En revanche, comme prévu, Marie-Pierre Planchon n’a pas pu maintenir le « Crumble » de la regrettée Kriss, elle-même sur la tangente ces dernières années. Elle anime le mardi « Partir avec » mais c’est pas vraiment ça… Il a fallu faire de la place à Stéphane Paoli qui tient à refaire Baobab au Théâtre du Rond-Point (à Paris) en promettant d’aller rendre visite aux gueux de la province une fois par mois : deux heures de questions philosophiques et sociologiques très sérieuses mais jamais approfondies et des invités trop nombreux et interrompus par des rendez-vous fixes.

http://lanternediogene.canalblog.com/archives/2007/01/09/3641456.html

 

 

Fin de l’épisode

 

La parlote est désormais omniprésente à toute heure du jour et de la nuit avec le format quasi unique de l’animateur qui reçoit un ou plusieurs invités ou qui diffuse une entrevue.
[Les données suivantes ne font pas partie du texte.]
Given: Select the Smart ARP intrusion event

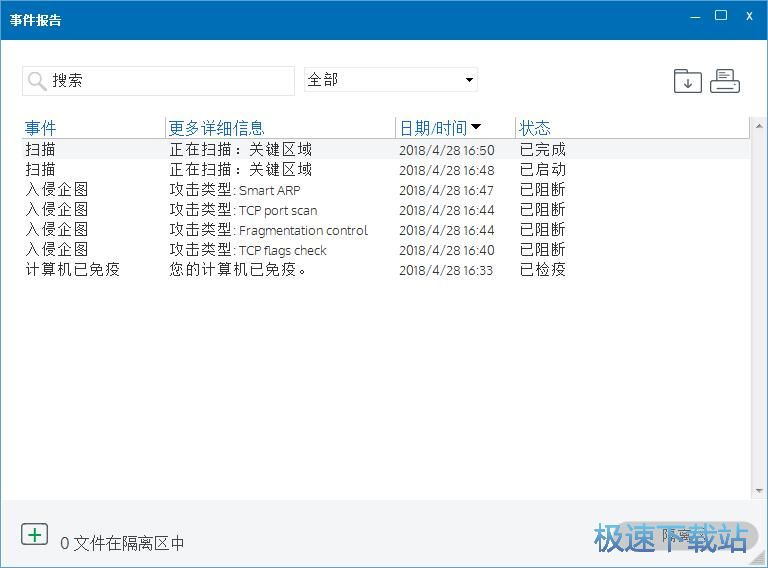Looking at the screenshot, I should [x=300, y=190].
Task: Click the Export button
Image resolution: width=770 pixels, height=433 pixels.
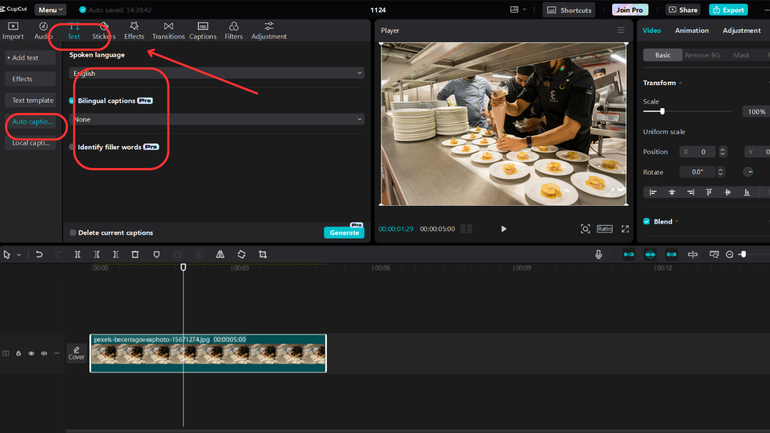Action: point(728,10)
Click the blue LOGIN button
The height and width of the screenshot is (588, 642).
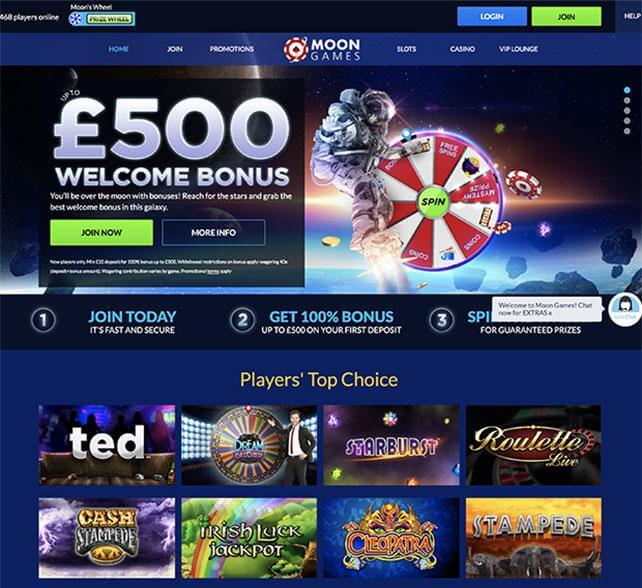492,16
On retiendra la disparition d’une émission irréalisable ailleurs que sur la radio de service public « Et pourtant elle tourne » avec les correspondants de Radio-France dans le monde remplacée par le rendez-vous du vendredi de Pierre Weil car on ne peut pas sérieusement qualifier le 6/7 de « session tournée sur l’international » avec 5 minutes en deux fois. La revue des radios francophones publiques a disparu également. De toute évidence, M. Val qui parle tant « d’ouvrir des fenêtres » a fermé carrément les lucarnes sur le monde. Il est vrai que quand on vit dans un pays aussi prestigieux que

la France

, le reste du monde ne présente aucun intérêt. Place donc, à la culture parisienne puisque Paris, c’est

la France

comme chacun est prié de le savoir. Rappelons aussi que le conflit à RFI n’est pas terminé.

En cette rentrée 2010 s’ajoutent d’autres licenciements et d’autres fins de chroniques absolument pas médiatisés comme celle de l’économiste Bernard Maris. Comme quoi, il y a toujours une pensée unique qui engendre une opposition convenue et tout aussi unique mais absolument pas dérangeante pour le système.